The attention based neural network may be executed in any suitable manner in order to perform number format selection. For example, the attention based neural network may be performed in software (e.g. using a deep learning framework), or in hardware (e.g. at an accelerator such as accelerator).

In order to perform numerical format selection, the attention-based neural network is performed on suitable sample input data so as to enable appropriate statistics to be captured for use in the numerical format selection. The attention based neural network is executed for a predetermined number of one or more steps so as to generate the statistics at each time step which are required by the numerical format selection.

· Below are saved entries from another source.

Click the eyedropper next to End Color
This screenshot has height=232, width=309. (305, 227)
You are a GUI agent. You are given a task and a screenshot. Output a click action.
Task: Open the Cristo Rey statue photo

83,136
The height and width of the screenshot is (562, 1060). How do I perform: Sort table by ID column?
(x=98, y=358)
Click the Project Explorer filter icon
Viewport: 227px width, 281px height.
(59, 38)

Suitable test input sequences could comprise exemplary data selected to represent a typical or expected range of inputs to the attention based neural network to be implemented in hardware. In some examples, the test input sequences may be input sequences from the actual source to which the attention based neural network will be. It is well known in the art to capture statistics from neural networks and it will be appreciated that the particular nature of the statistics will depend on the nature of the neural network, its application and the requirements of the numerical format selection being used. The statistics (e.g. data values, maximums/minimums, histogram data) generated at the attention based neural network and/or logic associated with the attention based neural network may be captured in any suitable manner. In some examples, at least some of the statistics comprise intermediate data values generated at the attention based neural network.

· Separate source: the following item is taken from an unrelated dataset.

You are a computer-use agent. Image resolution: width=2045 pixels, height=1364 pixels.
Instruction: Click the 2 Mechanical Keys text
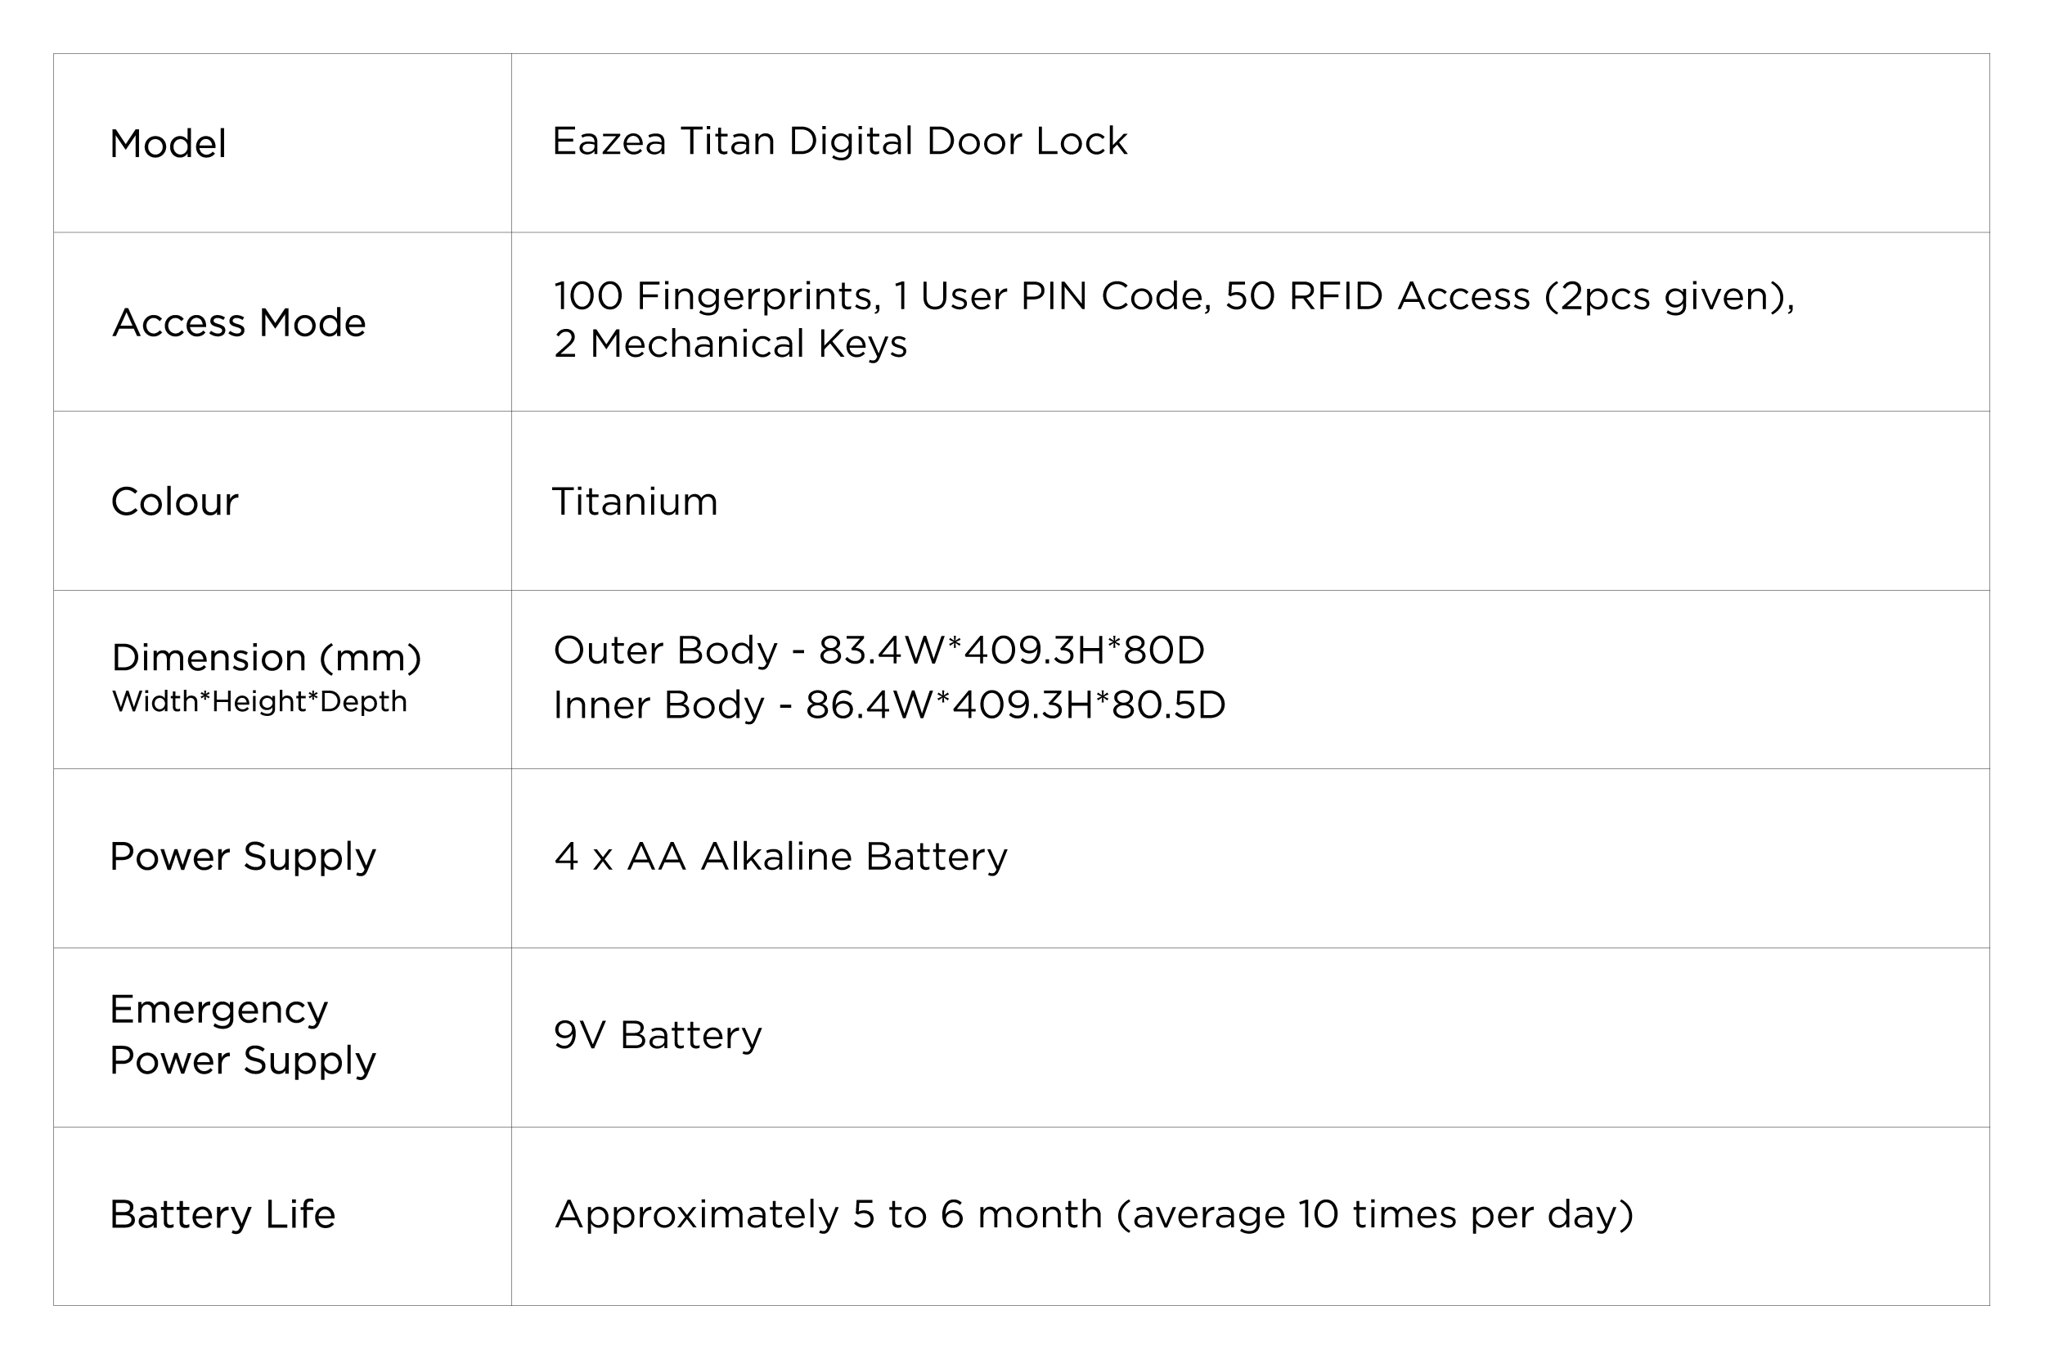coord(730,344)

Numerical format selection is applied to the statistics collected from the operation of the attention based neural network. The numerical format selection may run concurrently with the attention based neural network and/or may be subsequently performed on the captured statistics. The numerical format selection may be any algorithm for identifying block-configurable numerical format. The particular choice of algorithm is typically determined by one or more of: the application to which the attention based neural network is applied; and the amount of time and/or compute resources required to run the algorithm (more complex algorithms might give better results, but might take several times longer to run).

In the present examples in which the numerical format is selected from block-configurable types of number format, the number of bits of the exponent may be fixed (e.g. 6 bits signed). The exponent length need not therefore be stored with each data value and may instead be defined for groups of data values—for example, an exponent length may be predefined for each tensor, for sets of two or more elements of each tensor, for each type of tensor (e.g. different exponent lengths for inputs and/or weights and/or outputs), for groups of tensors, or for all of the tensors. The amount of data required to store the exponent and the length of the mantissa (e.g. the number of bits required to store the number format) may be fixed and negligible compared to the number of bits required to store the actual mantissas of the network values. The number of mantissa bits is therefore the primary determinant of the number of bits required to represent the number formats of the network values.

Numerical format selection algorithms may determine the length (e.g. in bits) of the mantissa of a block-configurable type of numerical format. For example, where each block-configurable number format used by an attention based neural network to represent data values comprises an exponent and a mantissa bit length, the mantissa bit length of the block-configurable number format used by the cell attributed the lowest portion of the quantisation error may be reduced, or the mantissa bit length of the block-configurable number format used by cell attributed the highest portion of the quantisation error may be increased. The quantisation error of a data value is the difference between the data value in an original floating point numerical format (i.e. as used in the implementation of the attention based neural network for number format selection purposes) and the data value in the block-configurable number format (i.e. as proposed for use in the hardware implementation of the attention based neural network).

Several methods have been developed for identifying number formats for representing network values of an attention based neural network. One simple method (which may be referred to herein as the full range method or the minimum/maximum or MinMax method) for selecting a number format for representing a set of parameters of an attention based neural network may comprise selecting, for a given mantissa bit depth n (or a given exponent exp), the smallest exponent exp (or smallest mantissa bit depth n) that covers the range for the expected set of network values x for a operation. For example, for a given mantissa bit depth b, the exponent expcan be chosen in accordance with the following equation such that the number format covers the entire range of x where[.] is the ceiling function:


exp=[log2(max(|x|))]n+1

However, such a method is sensitive to outliers. Specifically, where the set of network values x has outliers, precision is sacrificed to cover the outliers. This may result in large quantisation errors (e.g. the error between the set of network values in a first number format (e.g. floating point number format) and the set of network values in the selected number format). As a consequence, the error in the output data of the operation and/or of the attention based neural network caused by the quantisation, may be greater than if the number format covered a smaller range, but with more precision.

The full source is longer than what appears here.